▶ [Work to be completed]: Rewrite the material below, replacing every "Identify" with "Find" and changing nothing else.

▶ [Source records]:
=======

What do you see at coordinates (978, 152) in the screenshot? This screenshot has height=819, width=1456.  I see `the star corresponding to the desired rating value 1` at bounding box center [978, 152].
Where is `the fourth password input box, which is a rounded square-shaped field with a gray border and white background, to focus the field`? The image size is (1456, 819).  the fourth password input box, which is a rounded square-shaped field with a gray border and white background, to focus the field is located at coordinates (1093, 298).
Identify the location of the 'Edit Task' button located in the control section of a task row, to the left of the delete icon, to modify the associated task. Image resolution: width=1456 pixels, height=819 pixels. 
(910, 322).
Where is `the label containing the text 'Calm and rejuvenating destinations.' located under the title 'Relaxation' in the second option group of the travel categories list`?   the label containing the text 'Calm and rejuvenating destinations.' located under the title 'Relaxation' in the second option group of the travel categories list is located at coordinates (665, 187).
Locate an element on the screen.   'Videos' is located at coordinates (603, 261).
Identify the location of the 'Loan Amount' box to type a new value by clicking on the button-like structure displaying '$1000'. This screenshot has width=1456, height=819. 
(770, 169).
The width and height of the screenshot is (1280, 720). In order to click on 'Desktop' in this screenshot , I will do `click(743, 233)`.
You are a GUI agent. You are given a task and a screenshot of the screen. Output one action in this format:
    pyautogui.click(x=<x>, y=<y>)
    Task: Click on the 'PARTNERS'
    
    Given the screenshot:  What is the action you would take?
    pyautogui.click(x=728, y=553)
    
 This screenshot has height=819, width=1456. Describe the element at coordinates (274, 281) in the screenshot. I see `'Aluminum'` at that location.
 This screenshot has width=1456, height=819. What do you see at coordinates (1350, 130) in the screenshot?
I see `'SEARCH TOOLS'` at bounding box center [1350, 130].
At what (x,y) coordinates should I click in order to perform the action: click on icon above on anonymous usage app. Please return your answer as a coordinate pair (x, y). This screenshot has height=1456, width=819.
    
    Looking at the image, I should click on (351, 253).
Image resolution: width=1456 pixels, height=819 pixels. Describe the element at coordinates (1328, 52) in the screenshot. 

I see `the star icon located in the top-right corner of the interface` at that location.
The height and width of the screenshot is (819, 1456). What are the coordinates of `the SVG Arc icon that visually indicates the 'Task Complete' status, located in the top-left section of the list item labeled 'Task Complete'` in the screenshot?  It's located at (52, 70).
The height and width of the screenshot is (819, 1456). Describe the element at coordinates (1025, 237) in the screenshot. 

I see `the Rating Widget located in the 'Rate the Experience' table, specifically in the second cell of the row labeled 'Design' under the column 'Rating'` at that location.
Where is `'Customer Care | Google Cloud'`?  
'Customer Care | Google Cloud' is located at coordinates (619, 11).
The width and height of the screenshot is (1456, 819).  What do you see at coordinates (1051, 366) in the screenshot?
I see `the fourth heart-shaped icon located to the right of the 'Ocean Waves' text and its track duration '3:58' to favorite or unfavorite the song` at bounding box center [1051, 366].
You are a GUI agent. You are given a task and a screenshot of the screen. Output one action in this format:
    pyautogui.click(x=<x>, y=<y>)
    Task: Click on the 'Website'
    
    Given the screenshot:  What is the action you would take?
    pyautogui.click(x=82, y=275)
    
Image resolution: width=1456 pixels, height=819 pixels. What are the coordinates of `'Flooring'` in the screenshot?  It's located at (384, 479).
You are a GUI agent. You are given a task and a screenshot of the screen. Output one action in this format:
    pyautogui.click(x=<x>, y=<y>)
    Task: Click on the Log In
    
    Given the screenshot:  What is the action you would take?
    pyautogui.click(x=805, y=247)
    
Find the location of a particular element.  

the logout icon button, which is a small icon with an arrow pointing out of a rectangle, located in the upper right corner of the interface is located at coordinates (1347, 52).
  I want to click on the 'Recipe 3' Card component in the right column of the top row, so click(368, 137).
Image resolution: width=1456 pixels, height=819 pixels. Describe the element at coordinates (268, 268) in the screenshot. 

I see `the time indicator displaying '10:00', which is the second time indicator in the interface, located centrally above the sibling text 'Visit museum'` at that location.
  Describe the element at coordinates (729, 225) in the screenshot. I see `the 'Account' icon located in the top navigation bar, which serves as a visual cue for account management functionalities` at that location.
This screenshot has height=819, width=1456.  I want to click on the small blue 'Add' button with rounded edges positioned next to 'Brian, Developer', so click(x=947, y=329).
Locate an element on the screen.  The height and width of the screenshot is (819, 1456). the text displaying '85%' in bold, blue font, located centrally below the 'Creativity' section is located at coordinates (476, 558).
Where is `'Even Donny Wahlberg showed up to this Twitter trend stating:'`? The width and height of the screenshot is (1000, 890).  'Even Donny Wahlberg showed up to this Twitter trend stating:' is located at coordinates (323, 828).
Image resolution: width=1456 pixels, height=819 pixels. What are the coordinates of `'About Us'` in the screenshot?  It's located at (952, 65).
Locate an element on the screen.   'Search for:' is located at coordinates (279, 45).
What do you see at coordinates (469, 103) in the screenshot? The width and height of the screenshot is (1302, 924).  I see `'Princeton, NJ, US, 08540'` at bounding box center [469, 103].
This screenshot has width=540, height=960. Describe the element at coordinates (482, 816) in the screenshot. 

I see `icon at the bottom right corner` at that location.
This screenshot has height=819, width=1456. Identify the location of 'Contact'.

=======

▶ [Response]:
What do you see at coordinates (978, 152) in the screenshot? This screenshot has height=819, width=1456.  I see `the star corresponding to the desired rating value 1` at bounding box center [978, 152].
Where is `the fourth password input box, which is a rounded square-shaped field with a gray border and white background, to focus the field`? The image size is (1456, 819).  the fourth password input box, which is a rounded square-shaped field with a gray border and white background, to focus the field is located at coordinates (1093, 298).
Find the location of the 'Edit Task' button located in the control section of a task row, to the left of the delete icon, to modify the associated task. Image resolution: width=1456 pixels, height=819 pixels. 
(910, 322).
Where is `the label containing the text 'Calm and rejuvenating destinations.' located under the title 'Relaxation' in the second option group of the travel categories list`?   the label containing the text 'Calm and rejuvenating destinations.' located under the title 'Relaxation' in the second option group of the travel categories list is located at coordinates (665, 187).
Locate an element on the screen.   'Videos' is located at coordinates (603, 261).
Find the location of the 'Loan Amount' box to type a new value by clicking on the button-like structure displaying '$1000'. This screenshot has width=1456, height=819. 
(770, 169).
The width and height of the screenshot is (1280, 720). In order to click on 'Desktop' in this screenshot , I will do `click(743, 233)`.
You are a GUI agent. You are given a task and a screenshot of the screen. Output one action in this format:
    pyautogui.click(x=<x>, y=<y>)
    Task: Click on the 'PARTNERS'
    
    Given the screenshot:  What is the action you would take?
    pyautogui.click(x=728, y=553)
    
 This screenshot has height=819, width=1456. Describe the element at coordinates (274, 281) in the screenshot. I see `'Aluminum'` at that location.
 This screenshot has width=1456, height=819. What do you see at coordinates (1350, 130) in the screenshot?
I see `'SEARCH TOOLS'` at bounding box center [1350, 130].
At what (x,y) coordinates should I click in order to perform the action: click on icon above on anonymous usage app. Please return your answer as a coordinate pair (x, y). This screenshot has height=1456, width=819.
    
    Looking at the image, I should click on (351, 253).
Image resolution: width=1456 pixels, height=819 pixels. Describe the element at coordinates (1328, 52) in the screenshot. 

I see `the star icon located in the top-right corner of the interface` at that location.
The height and width of the screenshot is (819, 1456). What are the coordinates of `the SVG Arc icon that visually indicates the 'Task Complete' status, located in the top-left section of the list item labeled 'Task Complete'` in the screenshot?  It's located at (52, 70).
The height and width of the screenshot is (819, 1456). Describe the element at coordinates (1025, 237) in the screenshot. 

I see `the Rating Widget located in the 'Rate the Experience' table, specifically in the second cell of the row labeled 'Design' under the column 'Rating'` at that location.
Where is `'Customer Care | Google Cloud'`?  
'Customer Care | Google Cloud' is located at coordinates (619, 11).
The width and height of the screenshot is (1456, 819).  What do you see at coordinates (1051, 366) in the screenshot?
I see `the fourth heart-shaped icon located to the right of the 'Ocean Waves' text and its track duration '3:58' to favorite or unfavorite the song` at bounding box center [1051, 366].
You are a GUI agent. You are given a task and a screenshot of the screen. Output one action in this format:
    pyautogui.click(x=<x>, y=<y>)
    Task: Click on the 'Website'
    
    Given the screenshot:  What is the action you would take?
    pyautogui.click(x=82, y=275)
    
Image resolution: width=1456 pixels, height=819 pixels. What are the coordinates of `'Flooring'` in the screenshot?  It's located at (384, 479).
You are a GUI agent. You are given a task and a screenshot of the screen. Output one action in this format:
    pyautogui.click(x=<x>, y=<y>)
    Task: Click on the Log In
    
    Given the screenshot:  What is the action you would take?
    pyautogui.click(x=805, y=247)
    
Find the location of a particular element.  

the logout icon button, which is a small icon with an arrow pointing out of a rectangle, located in the upper right corner of the interface is located at coordinates (1347, 52).
  I want to click on the 'Recipe 3' Card component in the right column of the top row, so click(368, 137).
Image resolution: width=1456 pixels, height=819 pixels. Describe the element at coordinates (268, 268) in the screenshot. 

I see `the time indicator displaying '10:00', which is the second time indicator in the interface, located centrally above the sibling text 'Visit museum'` at that location.
  Describe the element at coordinates (729, 225) in the screenshot. I see `the 'Account' icon located in the top navigation bar, which serves as a visual cue for account management functionalities` at that location.
This screenshot has height=819, width=1456.  I want to click on the small blue 'Add' button with rounded edges positioned next to 'Brian, Developer', so click(x=947, y=329).
Locate an element on the screen.  The height and width of the screenshot is (819, 1456). the text displaying '85%' in bold, blue font, located centrally below the 'Creativity' section is located at coordinates (476, 558).
Where is `'Even Donny Wahlberg showed up to this Twitter trend stating:'`? The width and height of the screenshot is (1000, 890).  'Even Donny Wahlberg showed up to this Twitter trend stating:' is located at coordinates (323, 828).
Image resolution: width=1456 pixels, height=819 pixels. What are the coordinates of `'About Us'` in the screenshot?  It's located at (952, 65).
Locate an element on the screen.   'Search for:' is located at coordinates (279, 45).
What do you see at coordinates (469, 103) in the screenshot? The width and height of the screenshot is (1302, 924).  I see `'Princeton, NJ, US, 08540'` at bounding box center [469, 103].
This screenshot has width=540, height=960. Describe the element at coordinates (482, 816) in the screenshot. 

I see `icon at the bottom right corner` at that location.
This screenshot has height=819, width=1456. Find the location of 'Contact'.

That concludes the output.